[[ Source material, beginning ]]

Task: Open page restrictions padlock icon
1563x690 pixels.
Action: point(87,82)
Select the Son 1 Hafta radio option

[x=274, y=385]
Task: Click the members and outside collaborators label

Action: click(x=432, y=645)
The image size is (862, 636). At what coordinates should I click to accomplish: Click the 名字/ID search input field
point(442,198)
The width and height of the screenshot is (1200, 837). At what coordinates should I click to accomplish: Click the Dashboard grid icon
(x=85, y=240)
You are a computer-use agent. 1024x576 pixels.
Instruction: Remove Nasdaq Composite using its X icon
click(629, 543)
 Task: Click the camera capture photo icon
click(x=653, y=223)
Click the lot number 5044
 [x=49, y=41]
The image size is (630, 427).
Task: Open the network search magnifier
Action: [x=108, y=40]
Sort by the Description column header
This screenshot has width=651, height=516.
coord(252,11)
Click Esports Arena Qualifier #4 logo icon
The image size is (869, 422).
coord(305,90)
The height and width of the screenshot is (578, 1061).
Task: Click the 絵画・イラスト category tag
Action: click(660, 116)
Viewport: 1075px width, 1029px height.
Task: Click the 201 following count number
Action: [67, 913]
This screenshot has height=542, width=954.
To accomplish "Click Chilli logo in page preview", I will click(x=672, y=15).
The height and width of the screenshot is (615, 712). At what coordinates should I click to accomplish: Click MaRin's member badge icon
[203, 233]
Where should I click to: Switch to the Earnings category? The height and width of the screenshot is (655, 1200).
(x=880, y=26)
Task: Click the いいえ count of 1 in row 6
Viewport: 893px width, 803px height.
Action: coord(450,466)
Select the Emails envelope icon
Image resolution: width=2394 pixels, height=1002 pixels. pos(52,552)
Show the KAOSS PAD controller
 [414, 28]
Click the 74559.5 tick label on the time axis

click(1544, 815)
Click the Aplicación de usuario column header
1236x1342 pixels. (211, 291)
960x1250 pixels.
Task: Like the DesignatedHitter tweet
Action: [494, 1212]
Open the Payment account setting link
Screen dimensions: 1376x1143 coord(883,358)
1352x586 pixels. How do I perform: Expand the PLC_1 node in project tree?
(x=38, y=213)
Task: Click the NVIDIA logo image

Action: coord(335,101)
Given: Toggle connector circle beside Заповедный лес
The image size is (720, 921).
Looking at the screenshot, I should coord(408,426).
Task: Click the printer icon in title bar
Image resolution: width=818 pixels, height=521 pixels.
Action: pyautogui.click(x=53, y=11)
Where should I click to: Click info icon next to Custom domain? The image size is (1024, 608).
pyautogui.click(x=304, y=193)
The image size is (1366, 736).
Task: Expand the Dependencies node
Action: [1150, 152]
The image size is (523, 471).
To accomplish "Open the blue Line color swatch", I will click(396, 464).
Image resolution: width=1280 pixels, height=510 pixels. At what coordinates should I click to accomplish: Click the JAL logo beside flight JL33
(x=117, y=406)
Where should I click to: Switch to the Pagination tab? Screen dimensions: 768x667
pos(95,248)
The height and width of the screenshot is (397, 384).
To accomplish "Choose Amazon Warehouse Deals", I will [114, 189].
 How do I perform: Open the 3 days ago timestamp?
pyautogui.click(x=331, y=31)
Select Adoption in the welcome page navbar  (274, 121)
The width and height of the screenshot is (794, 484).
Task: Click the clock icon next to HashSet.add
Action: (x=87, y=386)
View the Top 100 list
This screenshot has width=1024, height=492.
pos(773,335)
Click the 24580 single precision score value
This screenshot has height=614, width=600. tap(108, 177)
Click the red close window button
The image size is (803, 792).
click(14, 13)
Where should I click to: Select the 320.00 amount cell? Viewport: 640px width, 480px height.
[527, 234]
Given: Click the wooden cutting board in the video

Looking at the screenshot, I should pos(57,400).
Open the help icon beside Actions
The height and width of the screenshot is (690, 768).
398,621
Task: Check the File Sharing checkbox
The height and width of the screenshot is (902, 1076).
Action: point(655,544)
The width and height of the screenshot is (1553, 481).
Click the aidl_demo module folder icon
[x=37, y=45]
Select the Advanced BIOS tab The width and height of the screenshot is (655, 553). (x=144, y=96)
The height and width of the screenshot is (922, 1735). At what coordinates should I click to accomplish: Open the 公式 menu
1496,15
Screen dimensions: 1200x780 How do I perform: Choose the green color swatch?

[[ Source material, end ]]

Work item: Some lines of the data may hold the word "Choose". Say how many do, with nothing else.

Result: 2